* TEXT PROVIDED *
I've read nearly all Hem's books and this one annoyed me so much i gave it to the charity shop. The Paris he sees is given to us in such a patronising way - as is his treatment of the other authors he meets with -and i found it hard to finish. The arrogance seeps from each page and if you put the rose-tinted glasses down you'll see what a terrible book it really is.
Avoid.
If you want to know Paris, either go there or read Miller/Orwell/Celine and they'll give you a much subtler, suitable vision.
Sorry Hem, this one stinks.
Poor but happy in the City of Light
A MOVEABLE FEAST is an autobiographical account by Ernest Hemingway of his time as a struggling young writer spent in Paris and (briefly) Schruns (Austria) with his (first) wife, Hadley, during the period 1921-26. Ernest began writing the book in 1957, and it was edited and published after the author's death by his (fourth) wife, Mary.

* BRIEF *
According to the book review above, who edited and published A Moveable Feast after Hemingway's death?

* Pointing data for screenshots *
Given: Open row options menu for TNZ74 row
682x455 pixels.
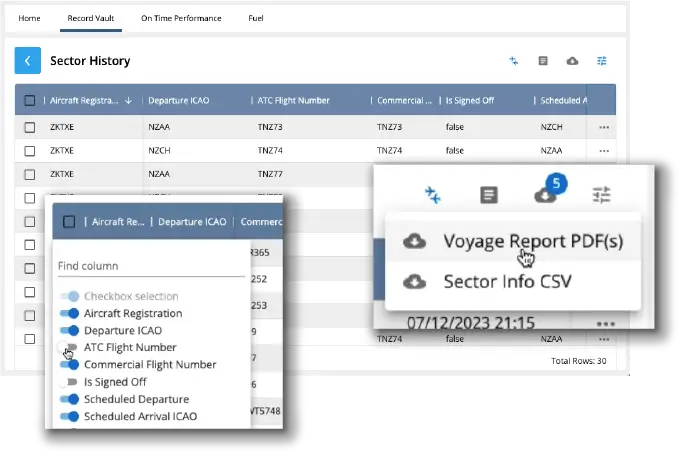Looking at the screenshot, I should coord(603,150).
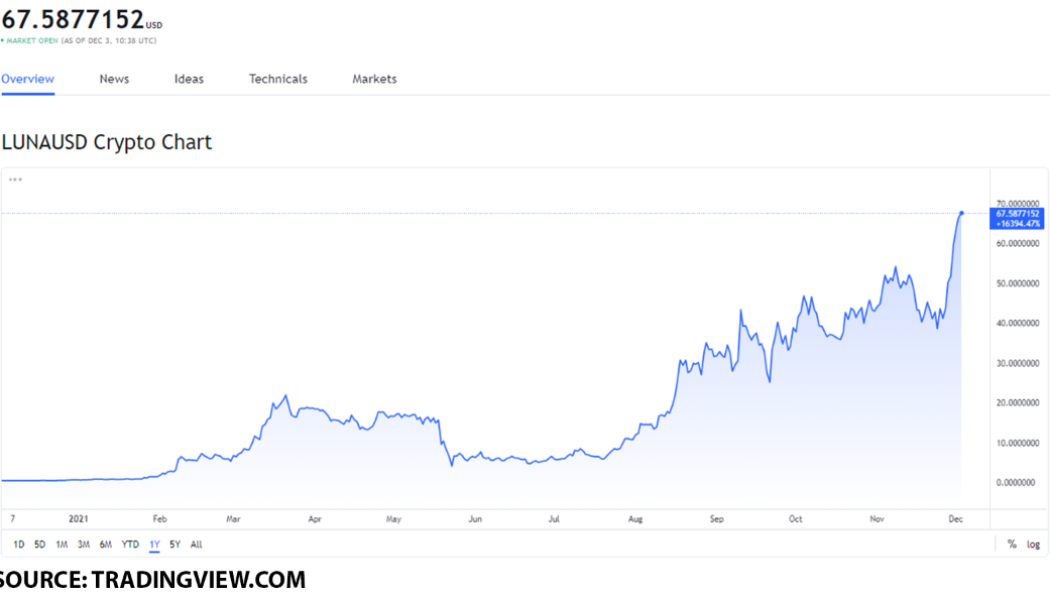1050x600 pixels.
Task: Select the YTD timeframe
Action: click(128, 544)
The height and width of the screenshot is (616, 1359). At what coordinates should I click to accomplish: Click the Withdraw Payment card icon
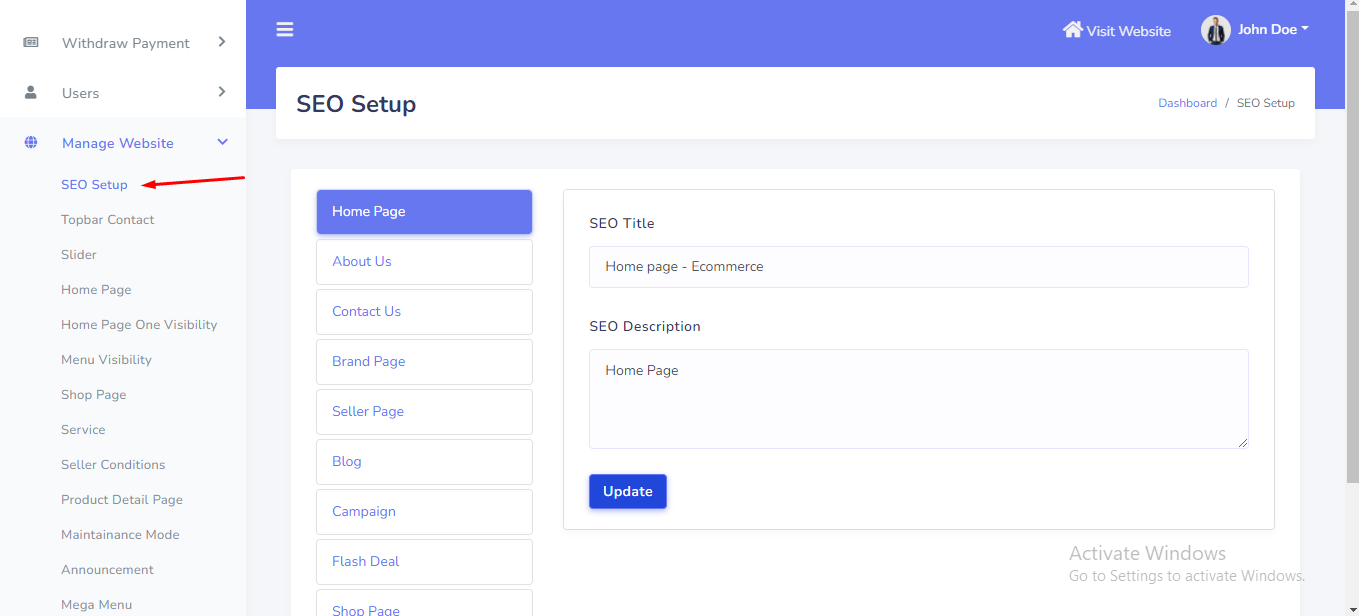31,43
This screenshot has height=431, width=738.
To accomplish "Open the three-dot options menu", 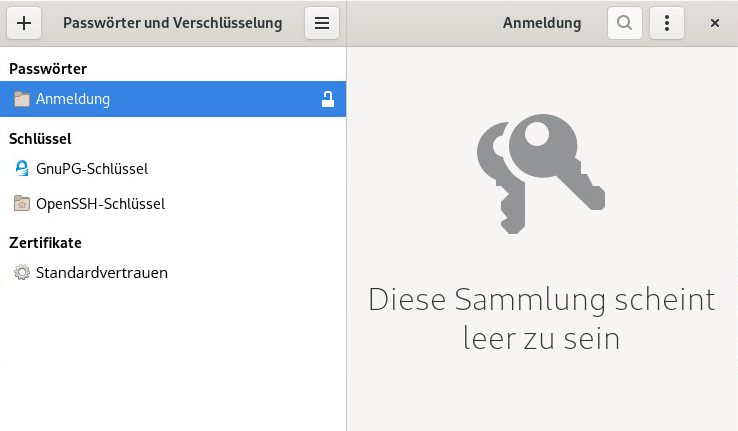I will (667, 23).
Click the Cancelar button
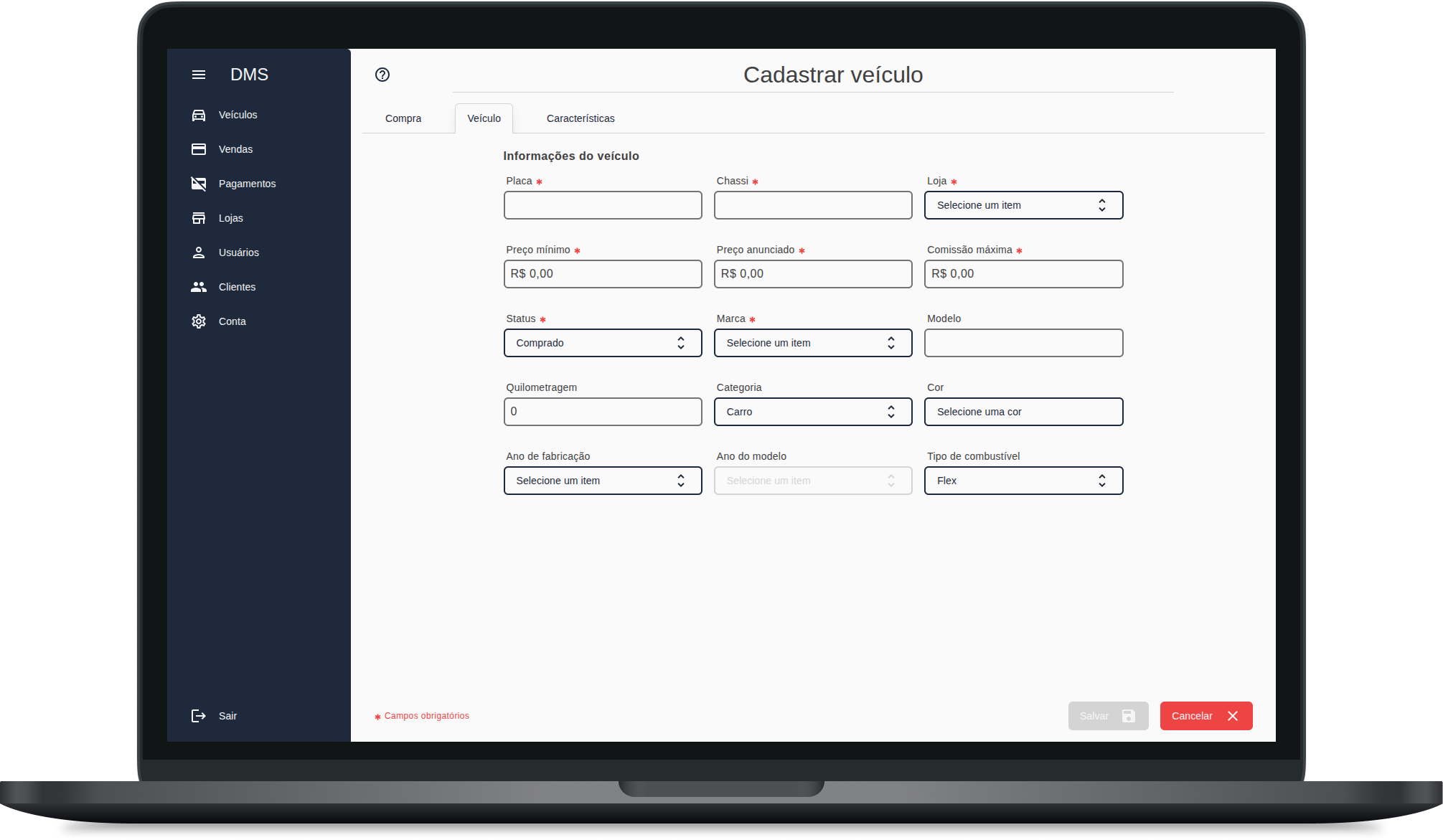 click(1205, 716)
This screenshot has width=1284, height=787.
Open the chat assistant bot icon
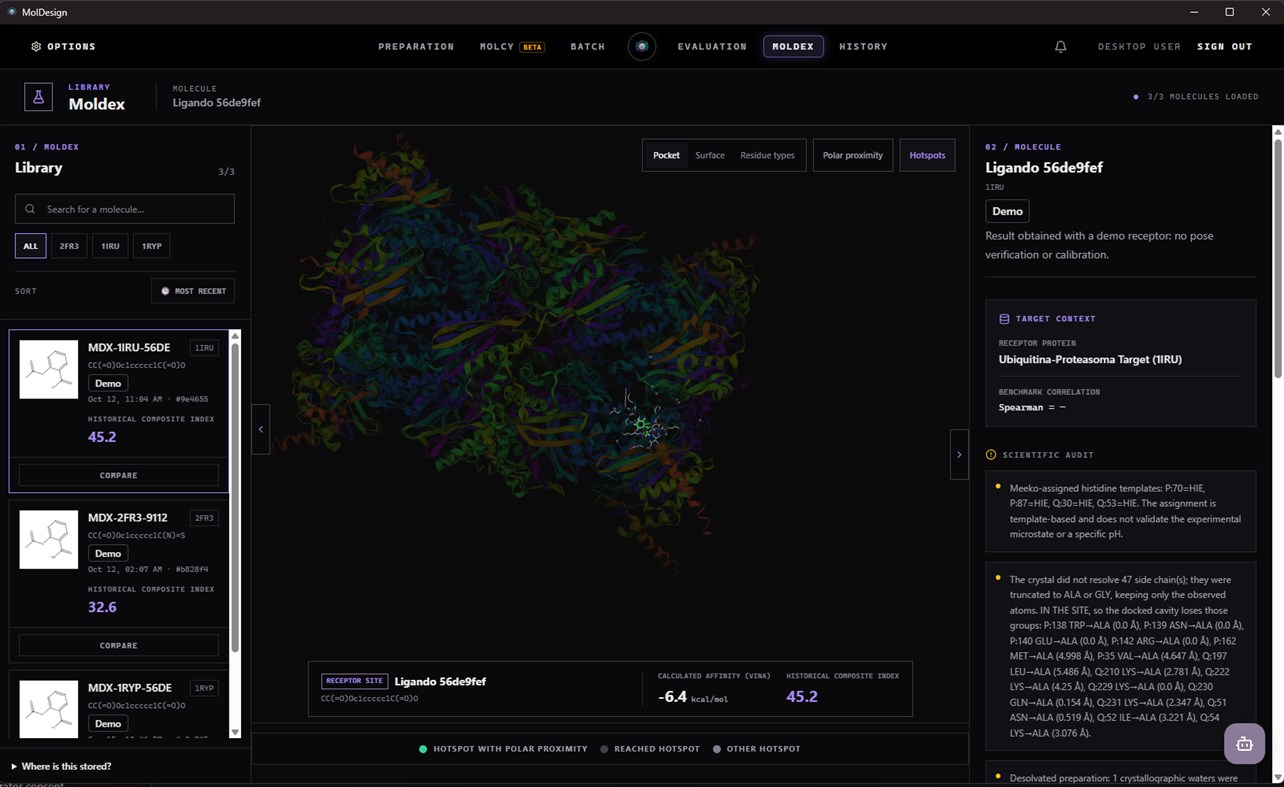coord(1245,744)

* ANSWER IN FULL *
His fourth wife, Mary, edited and published it.